#### Extract to read

It has been a fairytale rise. When the first monthly awards of this season were dished out, Watters had not even made his League Two debut for Crawley.
“When I was at Doncaster last season I went on loan to Maidstone for about two months,” says Watters. “Then at the start of this season I was training with them, and they had a friendly with Crawley. I played 45 minutes and did pretty well.
“John Yems and Lee Bradbury were there and they must have seen something in me. It was the evening of the game when they contacted me. My agent spoke to the management staff here, then I spoke to John Yems on the phone. He had a little chat and offered me a trial then a few days later I came here to train.
“After about a week to 10 days they offered me a contract. The season had already started and he didn’t want to drag anything out. And because I didn’t have a club I also needed an answer quickly.
“It’s all down to them for giving me a chance. If they didn’t have that faith in me I wouldn’t be here now.”
To say Watters hit the ground running would be an understatement. He scored on his starting debut in the EFL Trophy against Arsenal U21s – albeit in a 2-1 defeat – on October 13. Four days later he came off the bench to score twice in a 4-0 win against Morecambe in League Two.
“It was the Arsenal game where I showed what I could do with my pace, my strength, my speed and my finishing, and then they gave me another chance and put me on the bench in the league,” says Watters.
“Then I got the two goals against Morecambe and I’ve just kicked on from there.”
His goals have helped inspire a Crawley side, who have finished in the bottom half every season since their relegation from the third tier in 2015, to an unlikely play-off push.
It speaks highly of his character that he understands what a difficult position Doncaster were in when they released him and holds no resentment about the situation whatsoever. He had already battled from non-League football once, with Rovers signing him from Isthmian League side Ashford United in 2018, and he had no issues with doing it again. The mentality is there.
“They said I needed more game time, so I went out to Maidstone on loan and played,” says Watters. “Then it was all just unfortunate timing with Covid and lockdown.
“From about the start of June [Doncaster] told me I wasn’t getting another contract. I think I was given the chance there, but it was a tough time with everything going on. And that made it even harder to find a club.
“The tough thing was trying to keep fit during lockdown and stuff without a club. There was lots of running in the park!
“But I’ve always believed in myself. If I could do it at 18 there’s no reason I couldn’t do it again at 21. The drive has always been there from my non-League days at Ashford. I had the motivation then to get back into the League and not play part-time football, and that has never left me. I know how it is to fight back so it wasn’t tough for me. If you don’t have the belief that you can play in any league, then I don’t think you’d get on in this game.
“It was unfortunate timing with everything going on, which made it harder than normal. I went out and trained with Dagenham & Redbridge and Bromley, but things didn’t work out there. Then I went back to Maidstone and luckily they organised a friendly with Crawley.
“It’s been a bit of a rollercoaster.”
That would be a bit of an understatement.
Fate has played its part and Watters grasped that opportunity with both hands. Now it is all up to him. And if the past few months are anything to go by, the future looks very bright.

########
#### Data shown

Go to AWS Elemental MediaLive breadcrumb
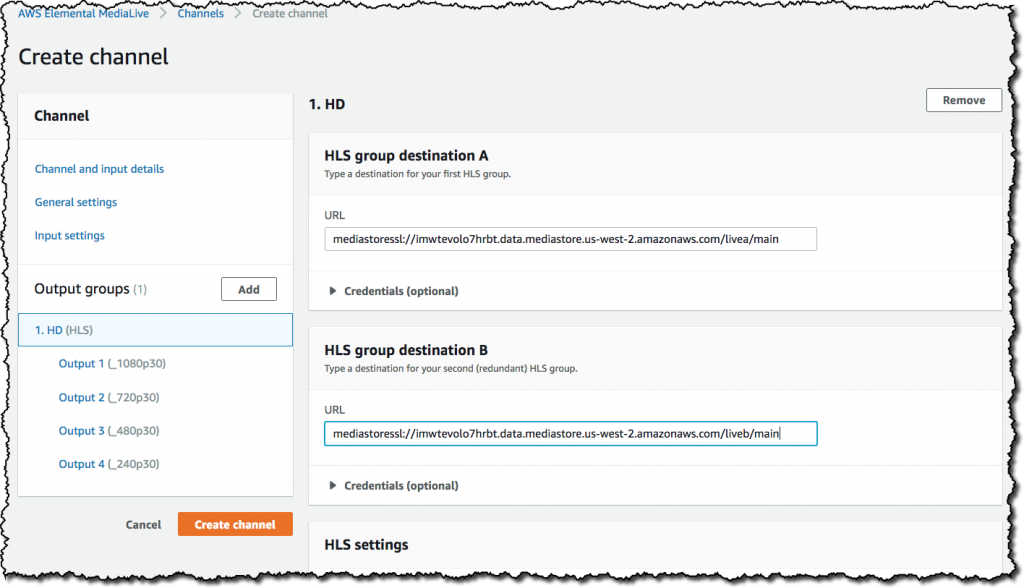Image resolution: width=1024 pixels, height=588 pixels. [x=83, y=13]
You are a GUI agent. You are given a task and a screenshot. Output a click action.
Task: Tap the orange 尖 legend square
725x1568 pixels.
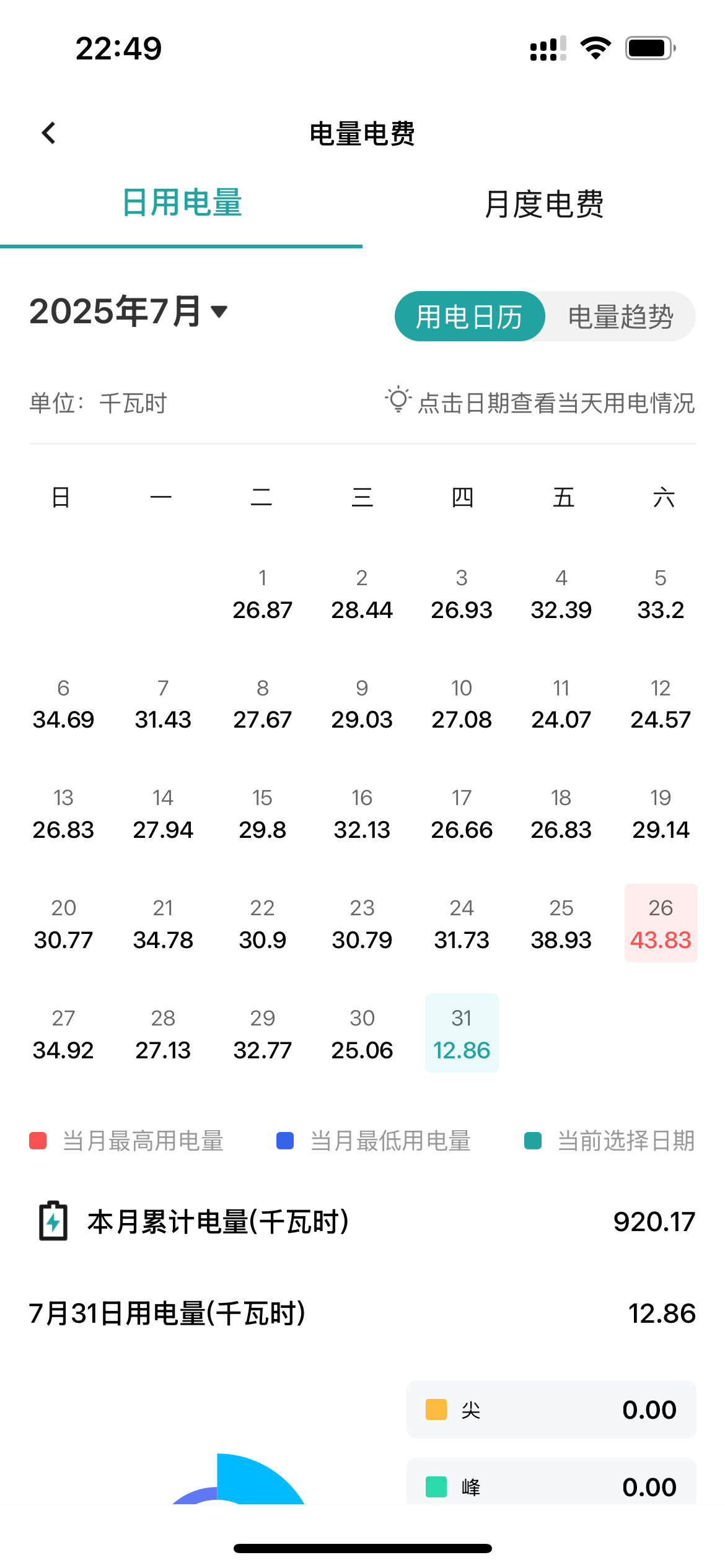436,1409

########
#### Data shown

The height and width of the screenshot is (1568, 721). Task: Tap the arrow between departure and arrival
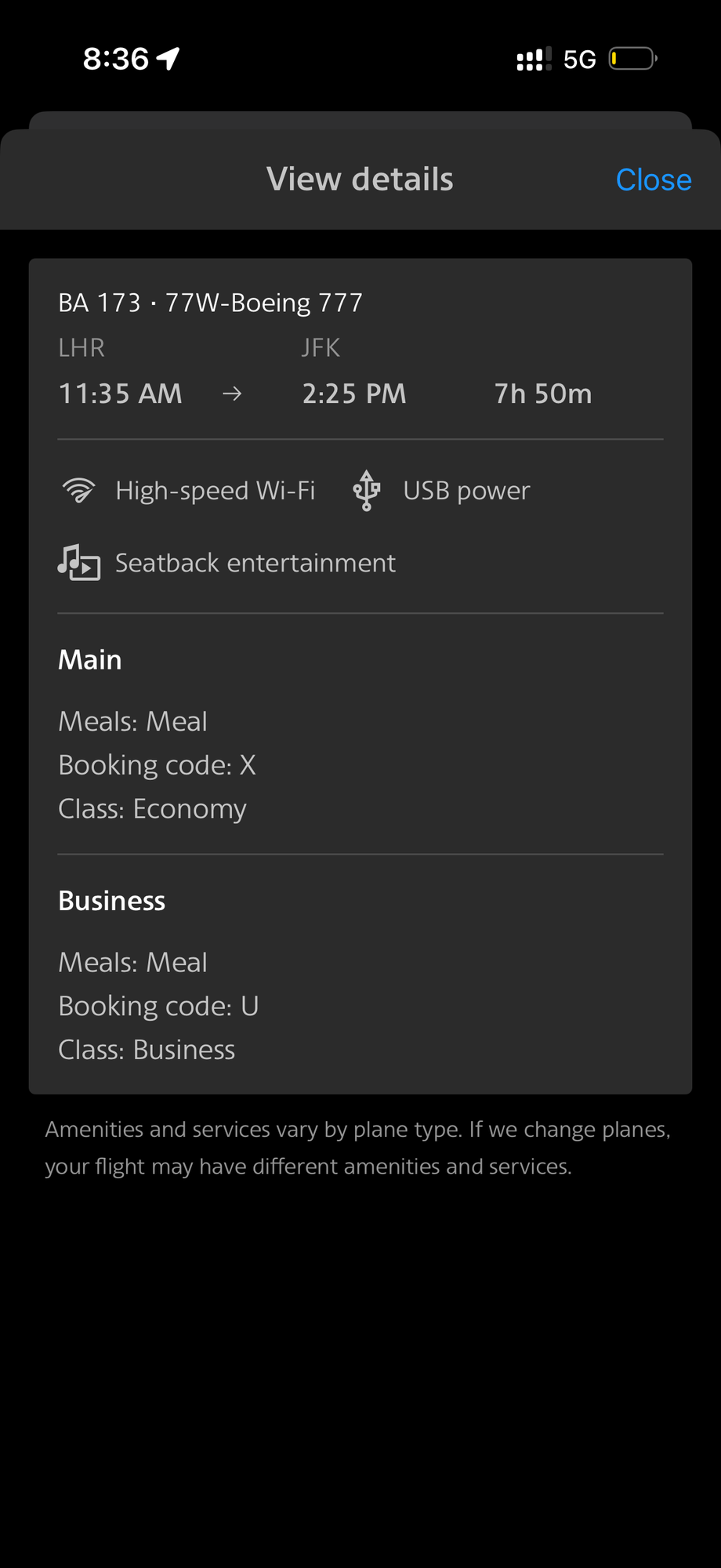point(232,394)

########
#### Data shown

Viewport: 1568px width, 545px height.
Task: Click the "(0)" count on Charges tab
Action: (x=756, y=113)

########

**What you have to do:**
Copy the article about Watters from "It speaks highly" to "in the park!", swapping "lockdown" for "quarantine". The rows have nothing to do with the article about Watters.

**Result of the exercise:**
It speaks highly of his character that he understands what a difficult position Doncaster were in when they released him and holds no resentment about the situation whatsoever. He had already battled from non-League football once, with Rovers signing him from Isthmian League side Ashford United in 2018, and he had no issues with doing it again. The mentality is there.
“They said I needed more game time, so I went out to Maidstone on loan and played,” says Watters. “Then it was all just unfortunate timing with Covid and quarantine.
“From about the start of June [Doncaster] told me I wasn’t getting another contract. I think I was given the chance there, but it was a tough time with everything going on. And that made it even harder to find a club.
“The tough thing was trying to keep fit during quarantine and stuff without a club. There was lots of running in the park!